Als Goldmund die Stadt wiedersah, zog ihm eine nie zuvor erlebte Woge von Wiedersehen und Heimatgefühl durchs Herz, und er schnitt ein ungewohnt strenges Gesicht, um sich zu bemeistern. Oh, dies alles war noch da: die Tore, die schönen Brunnen, der alte klotzige Turm der Kathedrale und der schlanke neue der Marienkirche, das helle Geläut von Sankt Lorenz, der große strahlende Marktplatz! O wie gut, daß das alles auf ihn gewartet hatte! Hatte er nicht unterwegs einmal geträumt, daß er hier ankomme und alles fremd und verändert vorfinde, teils zerstört und in Trümmern, teils unkenntlich durch neue Bauten und wunderliche unerfreuchliche Zeichen? Die Tränen waren ihm nahe, während er durch die Gassen ging, Haus um Haus wiedererkennend. Waren am Ende nicht doch die Seßhaften zu beneiden, in ihren hübschen sicheren Häusern, in ihrem befriedeten Bürgerleben, in ihrem beruhigenden und stärkenden Gefühl von Heimathaben, von Zuhausesein in Stube und Werkstatt, zwischen Weib und Kind, Gesinde und Nachbarschaft?

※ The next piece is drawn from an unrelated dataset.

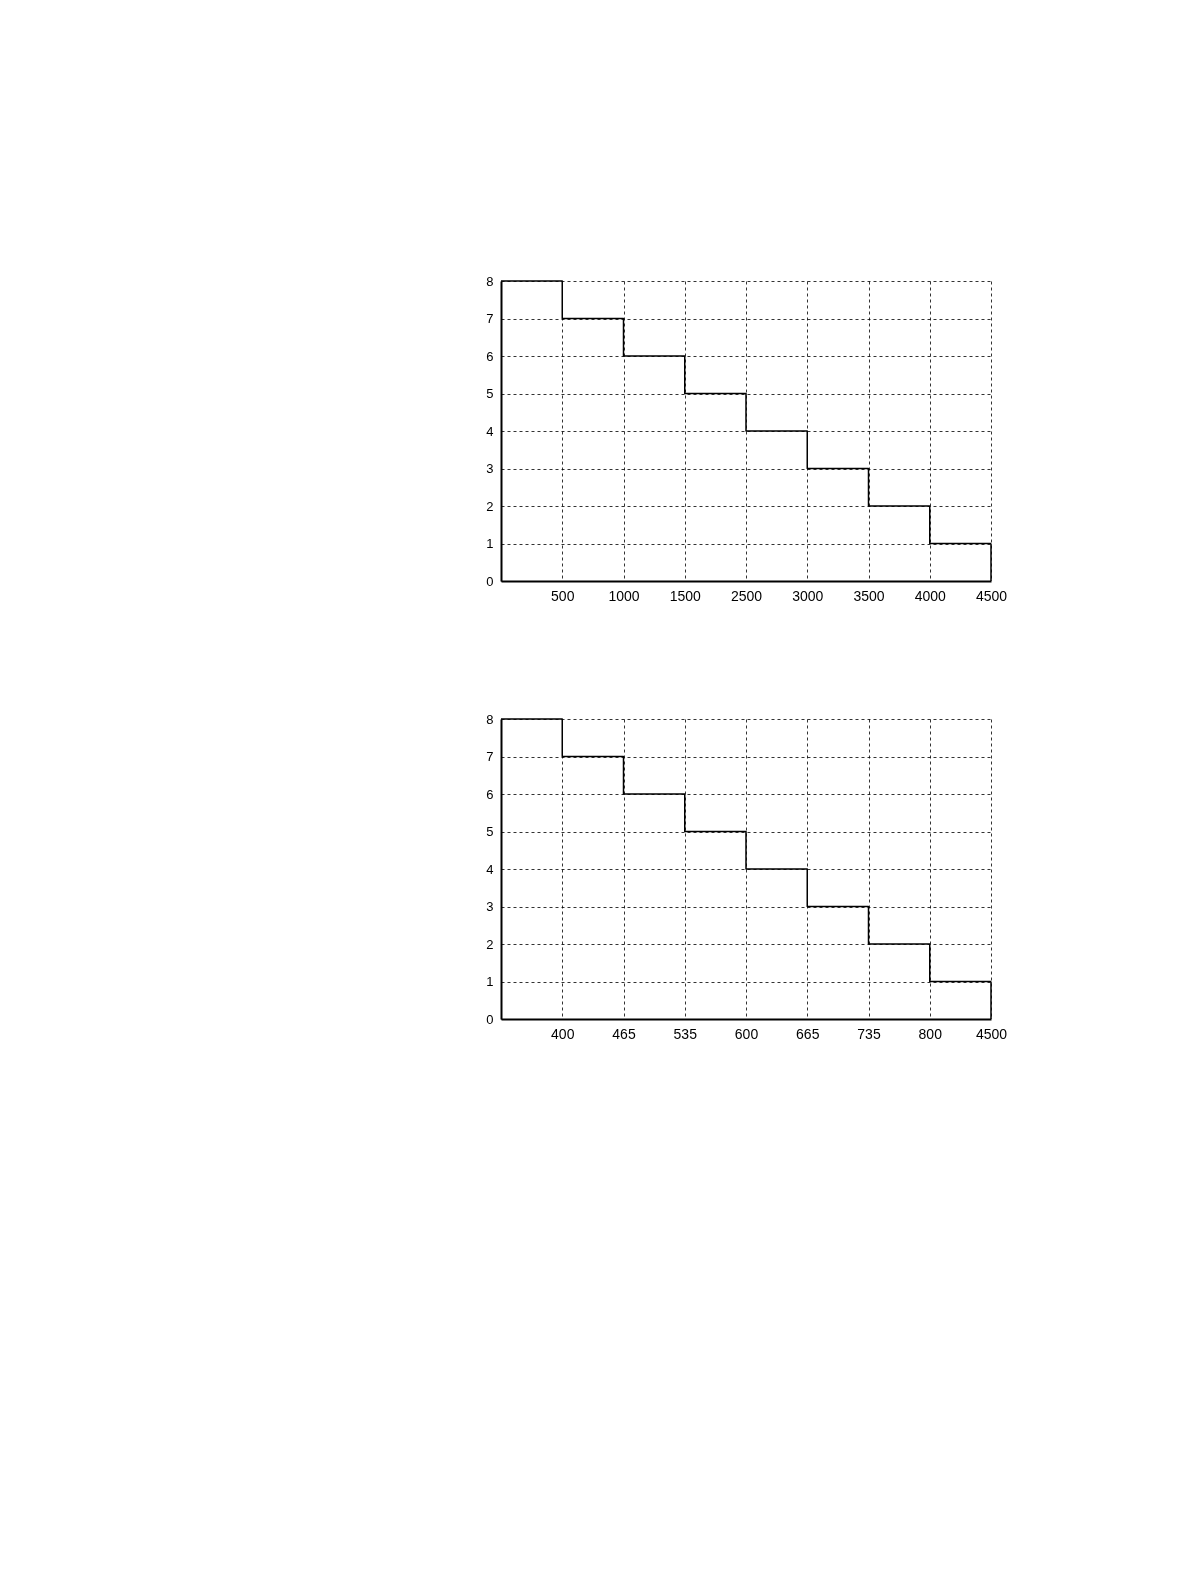 The height and width of the screenshot is (1586, 1190). I want to click on x-tick-label: 735, so click(869, 1034).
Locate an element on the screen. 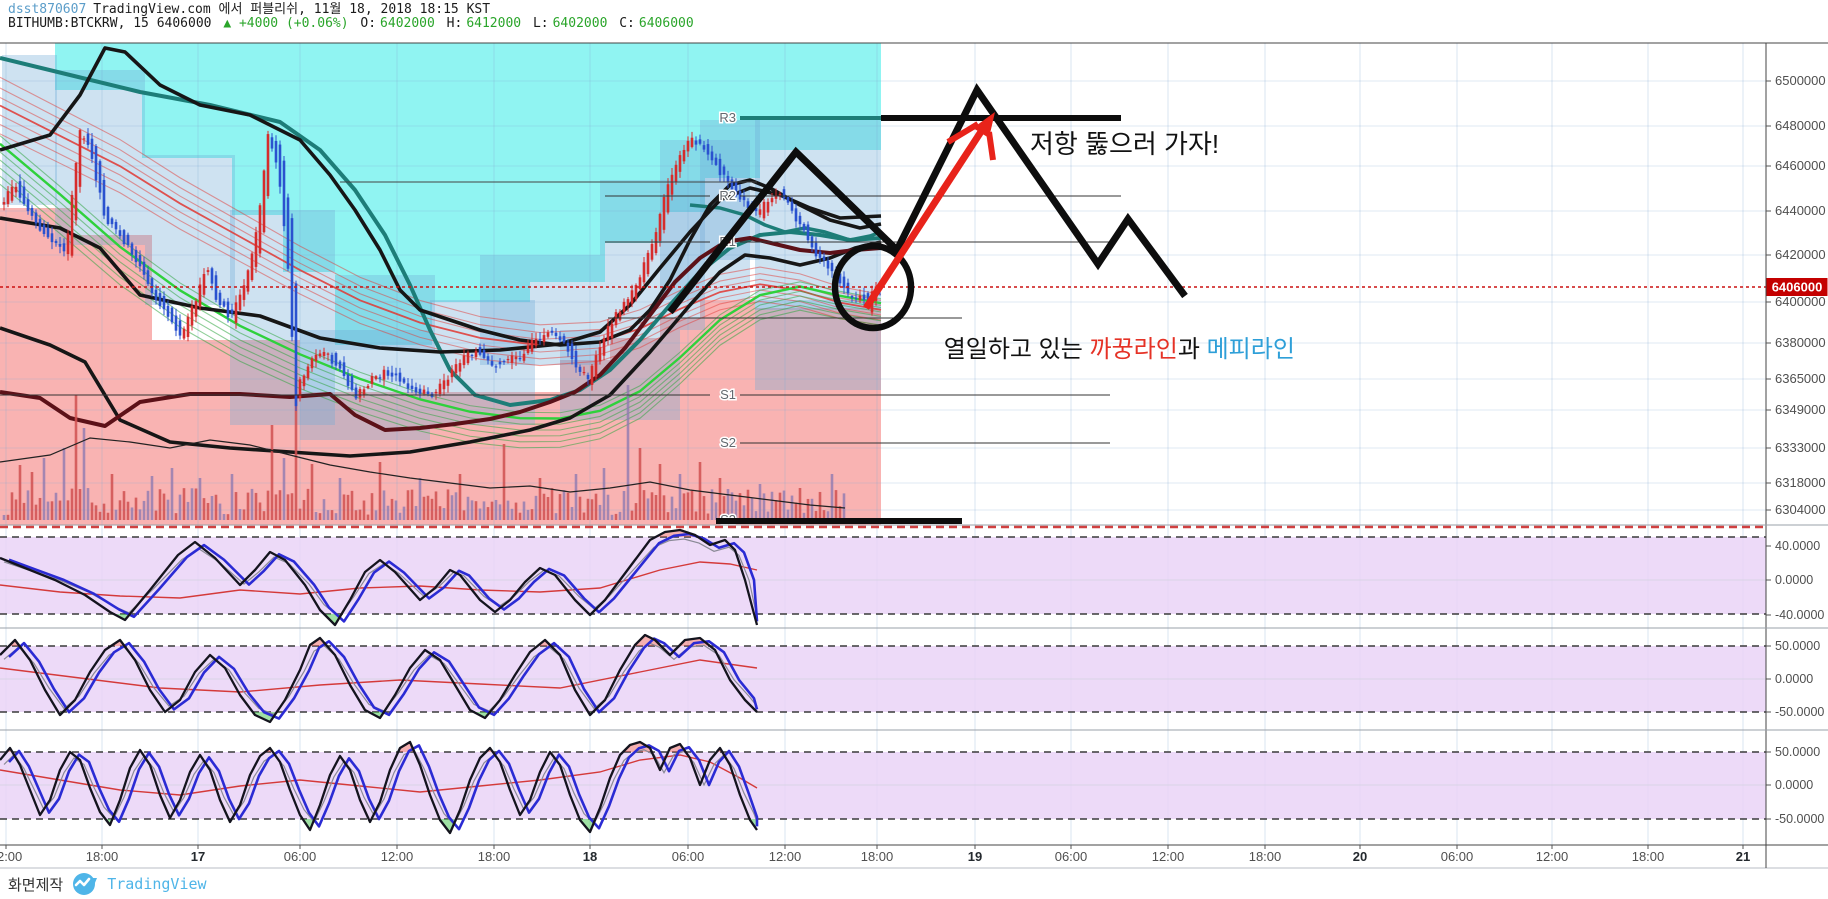  oscillator-scale-label: 0.0000 is located at coordinates (1794, 580).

Es war Spätnachmittag, und an der Sonnseite der Gasse standen die Häuser, die Wirts- und Zunftschilder, die geschnitzten Türen und die Blumentöpfe warm bestrahlt, nichts erinnerte daran, daß auch in dieser Stadt der wütende Tod und der irre Angstwahn der Menschen regiert habe. Kühl, hellgrün und hellblau strömte unter den tönenden Gewölben der Brücke der klare Fluß; Goldmund setzte sich eine Weile auf die Brüstung der Ufermauer, noch immer glitten unten im grünen Kristall die dunklen schattenhaften Fische hin oder standen regungslos, die Nasen gegen die Strömung gekehrt, noch immer blinkte aus den Dämmerungen der Tiefe hier und dort jenes schwache Goldleuchten herauf, das soviel verspricht und das Träumen so sehr begünstigt. Auch in anderen Wassern gab es das, und auch andere Brücken und Städte waren hübsch anzuschauen, und doch schien ihm, er habe seit sehr langer Zeit dergleichen nicht mehr gesehen und Ähnliches nicht mehr gefühlt.

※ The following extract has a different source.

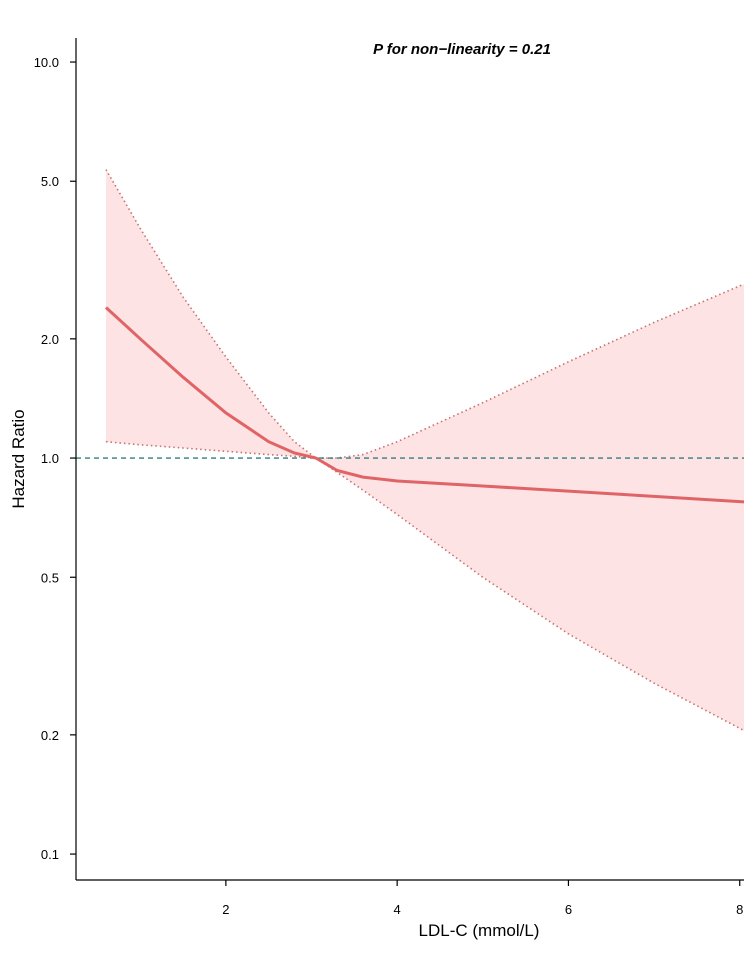 Image resolution: width=744 pixels, height=957 pixels. I want to click on y-axis-ticks: 0.1 0.2 0.5 1.0 2.0 5.0 10.0, so click(55, 458).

Zwei Metzgerburschen trieben lachend ein Kalb vorüber, sie wechselten Blicke und Späße mit einer Magd, die über ihnen in einer Laube Wäsche abnahm. Wie schnell doch alles vorüberging! Vor kurzem noch hatten hier die Pestfeuer gebrannt und die scheußlichen Spittelknechte gewaltet, und jetzt lief das Leben wieder weiter, man lachte und machte Spaße; und ihm selbst ging es nicht anders, da saß er und war entzückt vom Wiedersehen und fühlte sich dankbar und hatte sogar ein Herz für die Seßhaften, als ob es kein Elend und keinen Tod, keine Lene und keine Judenprinzessin gegeben hätte. Lächelnd stand er auf und ging weiter, und erst als er sich der Gasse des Meisters Niklaus näherte und den Weg wieder ging, den er vor Zeiten jahrelang jeden Tag zu seiner Arbeit gegangen war, begann sein Herz beklommen und unruhig zu werden. Er ging schneller, er wollte heut noch beim Meister vorsprechen und Bescheid wissen, es ertrug keinen Aufschub mehr, es hätte ihm ganz unmöglich geschienen, noch bis morgen zu warten. Sollte der Meister ihm etwa noch böse sein? Das war so lange her, es konnte keine Bedeutung mehr haben; und wenn es doch so sein sollte, so würde er es überwinden. Wenn der Meister nur noch da war, er und die Werkstatt, dann war alles gut. Eilig, als ob er noch in letzter Stunde etwas versäumen könnte, schritt er auf das wohlbekannte Haus zu, faßte nach dem Türgriff und erschrak heftig, als er das Tor geschlossen fand. Konnte das Böses bedeuten? Früher war es nie vorgekommen, daß diese Tür am hellen Tag verschlossen gehalten wurde. Dröhnend ließ er den Klopfer fallen und wartete. Es war ihm plötzlich sehr bang ums Herz geworden.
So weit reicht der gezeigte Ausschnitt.